*** Begin section ***

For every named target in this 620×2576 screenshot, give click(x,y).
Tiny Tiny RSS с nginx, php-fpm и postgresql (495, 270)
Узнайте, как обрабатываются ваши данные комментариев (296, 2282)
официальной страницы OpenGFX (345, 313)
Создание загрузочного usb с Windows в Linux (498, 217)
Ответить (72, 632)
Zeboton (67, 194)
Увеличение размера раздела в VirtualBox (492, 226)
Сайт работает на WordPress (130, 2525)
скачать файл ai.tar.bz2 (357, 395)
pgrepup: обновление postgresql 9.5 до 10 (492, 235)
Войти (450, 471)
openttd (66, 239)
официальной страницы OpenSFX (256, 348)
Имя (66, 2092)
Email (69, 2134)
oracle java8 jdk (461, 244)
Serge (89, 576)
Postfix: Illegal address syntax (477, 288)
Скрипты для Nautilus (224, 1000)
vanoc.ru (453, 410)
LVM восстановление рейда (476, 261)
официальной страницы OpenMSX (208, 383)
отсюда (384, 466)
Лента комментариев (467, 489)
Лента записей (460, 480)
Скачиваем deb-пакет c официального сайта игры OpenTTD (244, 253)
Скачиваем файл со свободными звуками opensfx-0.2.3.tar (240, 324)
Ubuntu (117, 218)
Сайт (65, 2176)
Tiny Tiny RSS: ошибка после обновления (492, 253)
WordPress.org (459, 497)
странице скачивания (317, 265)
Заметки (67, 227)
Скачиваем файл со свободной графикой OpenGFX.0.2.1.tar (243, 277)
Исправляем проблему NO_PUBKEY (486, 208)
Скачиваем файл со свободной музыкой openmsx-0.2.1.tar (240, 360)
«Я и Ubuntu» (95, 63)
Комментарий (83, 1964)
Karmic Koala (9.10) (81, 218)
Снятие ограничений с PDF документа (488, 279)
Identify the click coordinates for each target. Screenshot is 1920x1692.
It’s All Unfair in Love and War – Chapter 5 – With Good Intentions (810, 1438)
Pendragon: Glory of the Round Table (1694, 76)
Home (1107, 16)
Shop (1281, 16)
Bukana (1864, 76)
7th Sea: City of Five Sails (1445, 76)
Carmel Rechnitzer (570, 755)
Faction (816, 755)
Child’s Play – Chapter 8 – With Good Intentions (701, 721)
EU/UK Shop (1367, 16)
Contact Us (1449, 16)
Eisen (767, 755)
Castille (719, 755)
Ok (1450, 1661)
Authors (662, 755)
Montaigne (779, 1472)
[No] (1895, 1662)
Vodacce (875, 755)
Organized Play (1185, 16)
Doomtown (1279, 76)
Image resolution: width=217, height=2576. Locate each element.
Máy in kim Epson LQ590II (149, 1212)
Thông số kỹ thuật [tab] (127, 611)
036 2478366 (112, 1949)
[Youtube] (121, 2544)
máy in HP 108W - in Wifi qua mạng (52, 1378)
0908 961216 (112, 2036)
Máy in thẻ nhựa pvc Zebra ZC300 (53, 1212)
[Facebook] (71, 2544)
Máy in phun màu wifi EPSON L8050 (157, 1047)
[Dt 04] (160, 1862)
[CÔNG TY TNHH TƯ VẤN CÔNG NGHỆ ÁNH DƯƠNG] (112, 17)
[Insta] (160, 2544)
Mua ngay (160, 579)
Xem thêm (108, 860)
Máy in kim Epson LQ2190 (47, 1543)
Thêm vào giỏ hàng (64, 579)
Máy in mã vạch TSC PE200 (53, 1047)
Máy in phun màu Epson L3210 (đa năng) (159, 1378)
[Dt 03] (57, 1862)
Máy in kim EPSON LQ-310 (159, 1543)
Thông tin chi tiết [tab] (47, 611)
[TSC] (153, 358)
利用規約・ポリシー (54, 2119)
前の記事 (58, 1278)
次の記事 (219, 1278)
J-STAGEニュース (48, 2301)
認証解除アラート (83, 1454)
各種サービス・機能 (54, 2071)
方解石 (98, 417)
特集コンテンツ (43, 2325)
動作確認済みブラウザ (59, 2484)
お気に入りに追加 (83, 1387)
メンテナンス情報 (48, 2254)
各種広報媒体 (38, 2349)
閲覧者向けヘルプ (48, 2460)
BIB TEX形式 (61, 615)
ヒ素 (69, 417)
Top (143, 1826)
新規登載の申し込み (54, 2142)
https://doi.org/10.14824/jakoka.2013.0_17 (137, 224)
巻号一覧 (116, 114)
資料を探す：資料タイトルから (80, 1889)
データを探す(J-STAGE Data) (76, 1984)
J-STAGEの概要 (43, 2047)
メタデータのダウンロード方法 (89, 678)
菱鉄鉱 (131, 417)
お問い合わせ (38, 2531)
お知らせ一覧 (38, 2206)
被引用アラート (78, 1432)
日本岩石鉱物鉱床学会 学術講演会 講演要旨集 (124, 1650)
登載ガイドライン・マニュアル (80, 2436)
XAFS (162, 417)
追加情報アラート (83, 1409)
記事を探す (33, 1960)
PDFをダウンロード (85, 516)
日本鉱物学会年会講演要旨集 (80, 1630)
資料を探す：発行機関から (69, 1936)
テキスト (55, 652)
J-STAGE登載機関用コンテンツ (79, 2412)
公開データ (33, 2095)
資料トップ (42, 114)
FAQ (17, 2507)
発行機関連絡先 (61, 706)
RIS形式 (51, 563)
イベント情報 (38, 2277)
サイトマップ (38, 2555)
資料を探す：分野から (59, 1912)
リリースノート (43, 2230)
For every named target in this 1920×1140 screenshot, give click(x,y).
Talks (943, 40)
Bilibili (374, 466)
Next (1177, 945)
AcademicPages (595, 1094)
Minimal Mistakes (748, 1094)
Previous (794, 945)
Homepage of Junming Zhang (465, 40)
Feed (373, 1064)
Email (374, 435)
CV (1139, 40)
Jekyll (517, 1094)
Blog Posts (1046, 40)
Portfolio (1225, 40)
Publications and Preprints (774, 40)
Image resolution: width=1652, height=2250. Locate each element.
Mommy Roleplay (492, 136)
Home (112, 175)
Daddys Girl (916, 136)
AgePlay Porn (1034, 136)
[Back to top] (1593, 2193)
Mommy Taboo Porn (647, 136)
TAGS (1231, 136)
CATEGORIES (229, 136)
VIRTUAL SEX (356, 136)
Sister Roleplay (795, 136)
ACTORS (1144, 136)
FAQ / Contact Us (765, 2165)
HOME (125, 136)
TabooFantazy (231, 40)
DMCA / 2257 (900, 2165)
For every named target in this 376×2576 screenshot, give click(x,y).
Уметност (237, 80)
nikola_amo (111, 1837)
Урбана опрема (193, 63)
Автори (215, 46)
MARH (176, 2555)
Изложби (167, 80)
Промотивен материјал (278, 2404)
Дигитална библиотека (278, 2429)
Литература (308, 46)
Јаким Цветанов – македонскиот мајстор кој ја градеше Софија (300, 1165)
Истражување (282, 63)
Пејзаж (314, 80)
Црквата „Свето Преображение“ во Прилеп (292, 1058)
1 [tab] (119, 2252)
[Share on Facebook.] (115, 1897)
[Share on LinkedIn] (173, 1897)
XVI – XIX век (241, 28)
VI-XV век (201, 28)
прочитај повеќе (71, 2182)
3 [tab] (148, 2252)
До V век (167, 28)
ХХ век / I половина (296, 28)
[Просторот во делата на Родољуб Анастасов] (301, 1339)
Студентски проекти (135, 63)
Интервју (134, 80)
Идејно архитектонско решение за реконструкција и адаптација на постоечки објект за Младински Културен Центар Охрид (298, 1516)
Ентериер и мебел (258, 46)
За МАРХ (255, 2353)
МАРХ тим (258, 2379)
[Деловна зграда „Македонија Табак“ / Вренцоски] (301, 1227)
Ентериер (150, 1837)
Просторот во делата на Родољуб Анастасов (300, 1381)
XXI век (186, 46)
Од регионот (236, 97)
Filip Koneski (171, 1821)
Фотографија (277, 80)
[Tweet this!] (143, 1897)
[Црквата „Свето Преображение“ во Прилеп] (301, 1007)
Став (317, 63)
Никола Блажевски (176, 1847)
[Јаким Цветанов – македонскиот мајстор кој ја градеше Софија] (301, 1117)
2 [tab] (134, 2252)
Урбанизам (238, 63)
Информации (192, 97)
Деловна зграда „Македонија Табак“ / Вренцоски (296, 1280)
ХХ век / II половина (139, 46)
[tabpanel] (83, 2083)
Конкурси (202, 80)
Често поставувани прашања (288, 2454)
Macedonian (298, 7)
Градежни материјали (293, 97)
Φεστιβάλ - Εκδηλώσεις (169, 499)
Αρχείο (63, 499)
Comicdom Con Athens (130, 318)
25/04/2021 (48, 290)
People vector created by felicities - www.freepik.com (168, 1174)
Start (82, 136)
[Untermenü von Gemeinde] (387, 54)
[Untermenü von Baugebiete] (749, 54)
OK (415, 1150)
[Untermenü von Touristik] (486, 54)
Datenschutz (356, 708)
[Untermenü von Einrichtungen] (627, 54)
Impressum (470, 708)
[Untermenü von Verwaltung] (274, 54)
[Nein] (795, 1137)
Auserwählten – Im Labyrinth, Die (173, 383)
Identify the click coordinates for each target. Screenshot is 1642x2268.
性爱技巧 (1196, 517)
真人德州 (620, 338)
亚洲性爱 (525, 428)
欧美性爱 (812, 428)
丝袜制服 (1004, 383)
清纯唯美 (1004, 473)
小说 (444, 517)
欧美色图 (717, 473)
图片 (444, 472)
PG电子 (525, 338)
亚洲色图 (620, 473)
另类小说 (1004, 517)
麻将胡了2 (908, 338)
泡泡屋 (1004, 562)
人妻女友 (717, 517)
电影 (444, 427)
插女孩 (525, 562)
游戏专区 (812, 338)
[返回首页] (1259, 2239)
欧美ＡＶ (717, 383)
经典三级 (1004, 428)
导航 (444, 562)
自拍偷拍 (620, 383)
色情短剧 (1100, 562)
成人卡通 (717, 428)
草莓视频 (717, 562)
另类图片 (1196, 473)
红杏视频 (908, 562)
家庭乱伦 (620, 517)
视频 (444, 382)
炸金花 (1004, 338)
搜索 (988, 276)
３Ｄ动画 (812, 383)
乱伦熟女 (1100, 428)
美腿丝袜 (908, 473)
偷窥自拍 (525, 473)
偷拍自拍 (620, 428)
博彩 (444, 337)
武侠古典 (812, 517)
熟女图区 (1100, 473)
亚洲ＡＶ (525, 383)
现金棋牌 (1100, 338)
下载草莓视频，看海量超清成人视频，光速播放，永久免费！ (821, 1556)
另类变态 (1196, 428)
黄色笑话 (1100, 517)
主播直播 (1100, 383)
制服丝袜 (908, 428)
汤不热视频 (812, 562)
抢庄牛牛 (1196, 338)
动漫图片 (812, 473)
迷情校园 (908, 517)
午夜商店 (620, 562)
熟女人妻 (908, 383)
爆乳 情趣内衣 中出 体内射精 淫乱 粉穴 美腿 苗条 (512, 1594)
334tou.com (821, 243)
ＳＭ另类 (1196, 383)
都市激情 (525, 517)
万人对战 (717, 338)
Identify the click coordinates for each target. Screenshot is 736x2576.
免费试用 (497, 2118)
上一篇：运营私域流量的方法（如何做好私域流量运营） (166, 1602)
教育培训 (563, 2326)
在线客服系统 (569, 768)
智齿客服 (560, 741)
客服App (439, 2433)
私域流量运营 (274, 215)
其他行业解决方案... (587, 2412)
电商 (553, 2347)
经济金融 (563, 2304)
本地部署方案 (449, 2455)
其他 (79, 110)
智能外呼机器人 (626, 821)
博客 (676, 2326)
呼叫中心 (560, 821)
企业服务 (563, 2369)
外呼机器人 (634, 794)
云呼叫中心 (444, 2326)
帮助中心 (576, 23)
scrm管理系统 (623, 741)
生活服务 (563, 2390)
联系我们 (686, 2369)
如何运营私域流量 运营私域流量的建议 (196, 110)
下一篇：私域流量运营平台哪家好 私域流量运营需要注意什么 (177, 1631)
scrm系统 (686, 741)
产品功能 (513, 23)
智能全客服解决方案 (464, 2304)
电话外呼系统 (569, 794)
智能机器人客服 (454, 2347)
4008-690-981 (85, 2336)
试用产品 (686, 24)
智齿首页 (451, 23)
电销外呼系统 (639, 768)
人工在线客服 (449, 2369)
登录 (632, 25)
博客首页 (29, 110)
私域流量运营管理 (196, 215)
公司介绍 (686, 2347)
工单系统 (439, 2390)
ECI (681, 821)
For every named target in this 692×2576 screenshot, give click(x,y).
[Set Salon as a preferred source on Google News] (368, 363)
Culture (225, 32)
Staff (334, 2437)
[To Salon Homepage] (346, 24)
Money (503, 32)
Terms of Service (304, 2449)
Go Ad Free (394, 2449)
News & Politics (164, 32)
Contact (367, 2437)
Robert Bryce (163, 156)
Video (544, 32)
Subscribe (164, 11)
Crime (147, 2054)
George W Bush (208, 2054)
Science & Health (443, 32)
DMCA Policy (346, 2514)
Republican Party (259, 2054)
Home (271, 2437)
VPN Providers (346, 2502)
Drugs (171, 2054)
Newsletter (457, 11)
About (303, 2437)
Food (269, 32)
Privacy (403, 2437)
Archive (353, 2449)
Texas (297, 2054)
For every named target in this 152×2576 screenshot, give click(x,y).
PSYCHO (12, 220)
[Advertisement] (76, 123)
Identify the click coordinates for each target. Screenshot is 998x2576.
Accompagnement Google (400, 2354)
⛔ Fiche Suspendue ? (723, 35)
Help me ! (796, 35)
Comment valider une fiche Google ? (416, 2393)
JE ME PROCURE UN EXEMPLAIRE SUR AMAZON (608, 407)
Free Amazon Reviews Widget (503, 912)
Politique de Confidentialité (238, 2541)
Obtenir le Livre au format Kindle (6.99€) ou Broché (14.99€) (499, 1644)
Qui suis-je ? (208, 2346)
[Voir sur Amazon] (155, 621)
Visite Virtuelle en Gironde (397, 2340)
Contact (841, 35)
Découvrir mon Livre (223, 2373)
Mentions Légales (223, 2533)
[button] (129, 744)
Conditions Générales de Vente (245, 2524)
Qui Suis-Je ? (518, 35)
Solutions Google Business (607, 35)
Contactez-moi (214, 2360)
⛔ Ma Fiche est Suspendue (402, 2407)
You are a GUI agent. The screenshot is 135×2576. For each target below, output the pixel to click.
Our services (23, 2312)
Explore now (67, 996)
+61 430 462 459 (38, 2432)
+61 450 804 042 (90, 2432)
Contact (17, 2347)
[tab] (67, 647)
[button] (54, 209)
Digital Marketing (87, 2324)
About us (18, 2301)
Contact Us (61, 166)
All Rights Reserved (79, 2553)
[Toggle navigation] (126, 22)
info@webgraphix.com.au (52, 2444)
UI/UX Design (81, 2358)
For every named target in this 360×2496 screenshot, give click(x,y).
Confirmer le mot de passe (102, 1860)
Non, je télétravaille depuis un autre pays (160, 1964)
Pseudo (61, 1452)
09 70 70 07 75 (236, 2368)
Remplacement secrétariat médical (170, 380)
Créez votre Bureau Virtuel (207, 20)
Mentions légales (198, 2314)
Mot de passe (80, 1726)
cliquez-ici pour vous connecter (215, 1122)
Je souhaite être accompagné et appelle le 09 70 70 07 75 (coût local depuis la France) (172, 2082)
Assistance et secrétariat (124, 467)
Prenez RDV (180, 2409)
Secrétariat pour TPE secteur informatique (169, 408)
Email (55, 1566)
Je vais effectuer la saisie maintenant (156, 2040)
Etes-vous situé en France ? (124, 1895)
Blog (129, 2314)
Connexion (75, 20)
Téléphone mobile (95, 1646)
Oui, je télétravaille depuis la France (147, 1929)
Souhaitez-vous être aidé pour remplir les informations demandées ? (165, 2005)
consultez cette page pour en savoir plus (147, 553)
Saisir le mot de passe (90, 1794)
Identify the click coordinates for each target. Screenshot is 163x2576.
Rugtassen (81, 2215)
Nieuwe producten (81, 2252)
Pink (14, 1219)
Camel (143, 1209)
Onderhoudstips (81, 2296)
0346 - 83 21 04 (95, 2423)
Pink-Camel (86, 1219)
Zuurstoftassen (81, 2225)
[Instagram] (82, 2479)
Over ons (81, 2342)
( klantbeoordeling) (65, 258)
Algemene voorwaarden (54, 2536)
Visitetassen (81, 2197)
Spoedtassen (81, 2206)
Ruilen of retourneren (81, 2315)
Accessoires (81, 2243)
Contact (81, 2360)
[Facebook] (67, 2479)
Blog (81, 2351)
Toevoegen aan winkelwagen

*** End section ***

• [Aim of the exercise]
Among the lines above, show every one that contains the string "страницы".

• [Response to the task]
официальной страницы OpenGFX (345, 313)
официальной страницы OpenSFX (256, 348)
официальной страницы OpenMSX (208, 383)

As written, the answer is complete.